PROBLEM DETAILS:
Retype every one of the entries below exactly as it appears.

INPUT MATERIAL:
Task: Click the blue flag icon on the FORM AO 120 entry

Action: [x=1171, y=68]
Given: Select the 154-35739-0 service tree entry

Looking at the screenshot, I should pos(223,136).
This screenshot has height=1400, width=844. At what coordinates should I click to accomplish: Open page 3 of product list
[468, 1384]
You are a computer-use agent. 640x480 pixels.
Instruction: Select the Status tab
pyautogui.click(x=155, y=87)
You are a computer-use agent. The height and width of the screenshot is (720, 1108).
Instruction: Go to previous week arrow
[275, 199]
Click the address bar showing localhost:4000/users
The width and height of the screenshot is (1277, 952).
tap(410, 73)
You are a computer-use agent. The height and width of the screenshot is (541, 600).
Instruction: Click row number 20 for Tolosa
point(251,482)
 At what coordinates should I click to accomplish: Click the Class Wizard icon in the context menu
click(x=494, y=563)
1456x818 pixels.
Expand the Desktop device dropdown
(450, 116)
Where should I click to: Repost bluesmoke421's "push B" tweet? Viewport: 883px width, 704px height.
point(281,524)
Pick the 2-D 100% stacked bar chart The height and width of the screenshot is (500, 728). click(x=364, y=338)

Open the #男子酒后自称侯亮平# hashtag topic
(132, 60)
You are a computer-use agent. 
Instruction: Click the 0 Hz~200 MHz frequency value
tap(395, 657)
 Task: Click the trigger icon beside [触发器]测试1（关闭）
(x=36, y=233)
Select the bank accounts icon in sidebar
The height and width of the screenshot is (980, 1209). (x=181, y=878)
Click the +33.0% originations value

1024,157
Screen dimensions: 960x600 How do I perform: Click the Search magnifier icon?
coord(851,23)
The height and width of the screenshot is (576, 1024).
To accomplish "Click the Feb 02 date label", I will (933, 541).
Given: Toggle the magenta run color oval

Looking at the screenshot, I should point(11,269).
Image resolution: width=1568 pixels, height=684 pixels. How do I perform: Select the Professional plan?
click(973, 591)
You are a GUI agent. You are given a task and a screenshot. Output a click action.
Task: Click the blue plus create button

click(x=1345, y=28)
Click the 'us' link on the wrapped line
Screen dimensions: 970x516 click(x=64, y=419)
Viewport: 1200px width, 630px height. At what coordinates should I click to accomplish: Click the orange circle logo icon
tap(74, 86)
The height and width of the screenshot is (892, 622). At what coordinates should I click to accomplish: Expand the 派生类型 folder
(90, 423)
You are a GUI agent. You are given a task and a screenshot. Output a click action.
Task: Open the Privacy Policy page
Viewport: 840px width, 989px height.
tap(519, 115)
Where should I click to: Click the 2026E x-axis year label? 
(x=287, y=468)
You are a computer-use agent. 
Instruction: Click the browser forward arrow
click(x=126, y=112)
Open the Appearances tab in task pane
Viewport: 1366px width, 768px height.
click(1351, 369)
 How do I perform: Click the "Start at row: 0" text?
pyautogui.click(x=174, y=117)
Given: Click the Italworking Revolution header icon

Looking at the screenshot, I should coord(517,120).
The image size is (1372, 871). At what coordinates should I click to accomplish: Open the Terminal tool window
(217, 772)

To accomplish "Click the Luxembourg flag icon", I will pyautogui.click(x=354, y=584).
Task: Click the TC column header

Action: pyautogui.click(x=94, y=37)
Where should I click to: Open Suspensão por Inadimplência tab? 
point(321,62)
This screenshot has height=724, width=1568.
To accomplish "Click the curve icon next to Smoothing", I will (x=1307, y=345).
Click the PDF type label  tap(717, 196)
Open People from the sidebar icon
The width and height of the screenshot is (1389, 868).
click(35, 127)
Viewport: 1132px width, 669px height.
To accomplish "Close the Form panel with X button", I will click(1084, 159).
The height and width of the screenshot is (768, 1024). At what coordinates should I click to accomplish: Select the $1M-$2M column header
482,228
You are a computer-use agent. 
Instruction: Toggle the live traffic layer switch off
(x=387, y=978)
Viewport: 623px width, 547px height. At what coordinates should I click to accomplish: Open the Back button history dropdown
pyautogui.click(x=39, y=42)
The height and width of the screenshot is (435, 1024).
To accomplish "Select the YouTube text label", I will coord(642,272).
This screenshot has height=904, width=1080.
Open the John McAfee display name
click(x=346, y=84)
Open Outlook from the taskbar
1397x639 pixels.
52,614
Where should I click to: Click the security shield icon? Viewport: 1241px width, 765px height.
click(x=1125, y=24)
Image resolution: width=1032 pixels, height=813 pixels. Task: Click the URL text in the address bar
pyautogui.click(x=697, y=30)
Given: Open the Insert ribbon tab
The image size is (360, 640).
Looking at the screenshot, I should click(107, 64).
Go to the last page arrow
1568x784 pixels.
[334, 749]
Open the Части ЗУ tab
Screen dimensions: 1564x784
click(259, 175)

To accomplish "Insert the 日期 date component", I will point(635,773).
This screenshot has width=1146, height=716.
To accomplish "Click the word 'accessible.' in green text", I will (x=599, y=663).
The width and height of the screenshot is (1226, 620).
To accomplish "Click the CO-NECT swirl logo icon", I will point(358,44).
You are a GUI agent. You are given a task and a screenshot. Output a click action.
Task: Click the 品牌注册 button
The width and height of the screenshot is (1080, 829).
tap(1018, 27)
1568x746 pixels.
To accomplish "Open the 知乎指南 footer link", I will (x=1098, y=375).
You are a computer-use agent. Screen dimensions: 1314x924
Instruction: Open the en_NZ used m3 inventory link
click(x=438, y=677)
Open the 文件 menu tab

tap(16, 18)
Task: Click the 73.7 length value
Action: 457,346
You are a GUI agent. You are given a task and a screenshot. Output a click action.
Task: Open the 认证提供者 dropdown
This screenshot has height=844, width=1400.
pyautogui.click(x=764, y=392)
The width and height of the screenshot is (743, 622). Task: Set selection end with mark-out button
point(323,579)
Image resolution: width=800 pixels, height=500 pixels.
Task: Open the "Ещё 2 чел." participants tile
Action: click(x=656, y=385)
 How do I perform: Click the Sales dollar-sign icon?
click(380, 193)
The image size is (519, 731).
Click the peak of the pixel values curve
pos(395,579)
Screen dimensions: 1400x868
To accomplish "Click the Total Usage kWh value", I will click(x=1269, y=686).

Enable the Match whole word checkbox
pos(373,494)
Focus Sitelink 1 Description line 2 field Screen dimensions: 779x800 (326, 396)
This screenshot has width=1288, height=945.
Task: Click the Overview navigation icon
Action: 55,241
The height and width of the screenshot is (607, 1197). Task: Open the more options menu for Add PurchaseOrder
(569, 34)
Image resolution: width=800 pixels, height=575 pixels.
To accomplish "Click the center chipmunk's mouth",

TASK ANSWER:
Task: Click the blue flag icon on the FORM AO 120 entry

Action: [x=1171, y=68]
Given: Select the 154-35739-0 service tree entry

Looking at the screenshot, I should pos(223,136).
This screenshot has height=1400, width=844. At what coordinates should I click to accomplish: Open page 3 of product list
[468, 1384]
You are a computer-use agent. 640x480 pixels.
Instruction: Select the Status tab
pyautogui.click(x=155, y=87)
You are a computer-use agent. The height and width of the screenshot is (720, 1108).
Instruction: Go to previous week arrow
[275, 199]
Click the address bar showing localhost:4000/users
The width and height of the screenshot is (1277, 952).
tap(410, 73)
You are a computer-use agent. The height and width of the screenshot is (541, 600).
Instruction: Click row number 20 for Tolosa
point(251,482)
 At what coordinates should I click to accomplish: Click the Class Wizard icon in the context menu
click(x=494, y=563)
1456x818 pixels.
Expand the Desktop device dropdown
(450, 116)
Where should I click to: Repost bluesmoke421's "push B" tweet? Viewport: 883px width, 704px height.
point(281,524)
Pick the 2-D 100% stacked bar chart The height and width of the screenshot is (500, 728). click(x=364, y=338)

Open the #男子酒后自称侯亮平# hashtag topic
(132, 60)
You are a computer-use agent. 
Instruction: Click the 0 Hz~200 MHz frequency value
tap(395, 657)
 Task: Click the trigger icon beside [触发器]测试1（关闭）
(x=36, y=233)
Select the bank accounts icon in sidebar
The height and width of the screenshot is (980, 1209). (x=181, y=878)
Click the +33.0% originations value

1024,157
Screen dimensions: 960x600 How do I perform: Click the Search magnifier icon?
coord(851,23)
The height and width of the screenshot is (576, 1024).
To accomplish "Click the Feb 02 date label", I will (933, 541).
Given: Toggle the magenta run color oval

Looking at the screenshot, I should point(11,269).
Image resolution: width=1568 pixels, height=684 pixels. How do I perform: Select the Professional plan?
click(973, 591)
You are a GUI agent. You are given a task and a screenshot. Output a click action.
Task: Click the blue plus create button

click(x=1345, y=28)
Click the 'us' link on the wrapped line
Screen dimensions: 970x516 click(x=64, y=419)
Viewport: 1200px width, 630px height. At what coordinates should I click to accomplish: Click the orange circle logo icon
tap(74, 86)
The height and width of the screenshot is (892, 622). At what coordinates should I click to accomplish: Expand the 派生类型 folder
(90, 423)
You are a GUI agent. You are given a task and a screenshot. Output a click action.
Task: Open the Privacy Policy page
Viewport: 840px width, 989px height.
tap(519, 115)
Where should I click to: Click the 2026E x-axis year label? 
(x=287, y=468)
You are a computer-use agent. 
Instruction: Click the browser forward arrow
click(x=126, y=112)
Open the Appearances tab in task pane
Viewport: 1366px width, 768px height.
click(1351, 369)
 How do I perform: Click the "Start at row: 0" text?
pyautogui.click(x=174, y=117)
Given: Click the Italworking Revolution header icon

Looking at the screenshot, I should coord(517,120).
The image size is (1372, 871). At what coordinates should I click to accomplish: Open the Terminal tool window
(217, 772)

To accomplish "Click the Luxembourg flag icon", I will pyautogui.click(x=354, y=584).
Task: Click the TC column header

Action: pyautogui.click(x=94, y=37)
Where should I click to: Open Suspensão por Inadimplência tab? 
point(321,62)
This screenshot has height=724, width=1568.
To accomplish "Click the curve icon next to Smoothing", I will (x=1307, y=345).
Click the PDF type label  tap(717, 196)
Open People from the sidebar icon
The width and height of the screenshot is (1389, 868).
click(35, 127)
Viewport: 1132px width, 669px height.
To accomplish "Close the Form panel with X button", I will click(1084, 159).
The height and width of the screenshot is (768, 1024). At what coordinates should I click to accomplish: Select the $1M-$2M column header
482,228
You are a computer-use agent. 
Instruction: Toggle the live traffic layer switch off
(x=387, y=978)
Viewport: 623px width, 547px height. At what coordinates should I click to accomplish: Open the Back button history dropdown
pyautogui.click(x=39, y=42)
The height and width of the screenshot is (435, 1024).
To accomplish "Select the YouTube text label", I will coord(642,272).
This screenshot has height=904, width=1080.
Open the John McAfee display name
click(x=346, y=84)
Open Outlook from the taskbar
1397x639 pixels.
52,614
Where should I click to: Click the security shield icon? Viewport: 1241px width, 765px height.
click(x=1125, y=24)
Image resolution: width=1032 pixels, height=813 pixels. Task: Click the URL text in the address bar
pyautogui.click(x=697, y=30)
Given: Open the Insert ribbon tab
The image size is (360, 640).
Looking at the screenshot, I should click(107, 64).
Go to the last page arrow
1568x784 pixels.
[334, 749]
Open the Части ЗУ tab
Screen dimensions: 1564x784
click(259, 175)

To accomplish "Insert the 日期 date component", I will point(635,773).
This screenshot has width=1146, height=716.
To accomplish "Click the word 'accessible.' in green text", I will (x=599, y=663).
The width and height of the screenshot is (1226, 620).
To accomplish "Click the CO-NECT swirl logo icon", I will point(358,44).
You are a GUI agent. You are given a task and a screenshot. Output a click action.
Task: Click the 品牌注册 button
The width and height of the screenshot is (1080, 829).
tap(1018, 27)
1568x746 pixels.
To accomplish "Open the 知乎指南 footer link", I will (x=1098, y=375).
You are a computer-use agent. Screen dimensions: 1314x924
Instruction: Open the en_NZ used m3 inventory link
click(x=438, y=677)
Open the 文件 menu tab

tap(16, 18)
Task: Click the 73.7 length value
Action: 457,346
You are a GUI agent. You are given a task and a screenshot. Output a click action.
Task: Open the 认证提供者 dropdown
This screenshot has height=844, width=1400.
pyautogui.click(x=764, y=392)
The width and height of the screenshot is (743, 622). Task: Set selection end with mark-out button
point(323,579)
Image resolution: width=800 pixels, height=500 pixels.
Task: Open the "Ещё 2 чел." participants tile
Action: click(x=656, y=385)
 How do I perform: Click the Sales dollar-sign icon?
click(380, 193)
The image size is (519, 731).
Click the peak of the pixel values curve
pos(395,579)
Screen dimensions: 1400x868
To accomplish "Click the Total Usage kWh value", I will click(x=1269, y=686).

Enable the Match whole word checkbox
pos(373,494)
Focus Sitelink 1 Description line 2 field Screen dimensions: 779x800 (326, 396)
This screenshot has width=1288, height=945.
Task: Click the Overview navigation icon
Action: 55,241
The height and width of the screenshot is (607, 1197). Task: Open the more options menu for Add PurchaseOrder
(569, 34)
Image resolution: width=800 pixels, height=575 pixels.
To accomplish "Click the center chipmunk's mouth",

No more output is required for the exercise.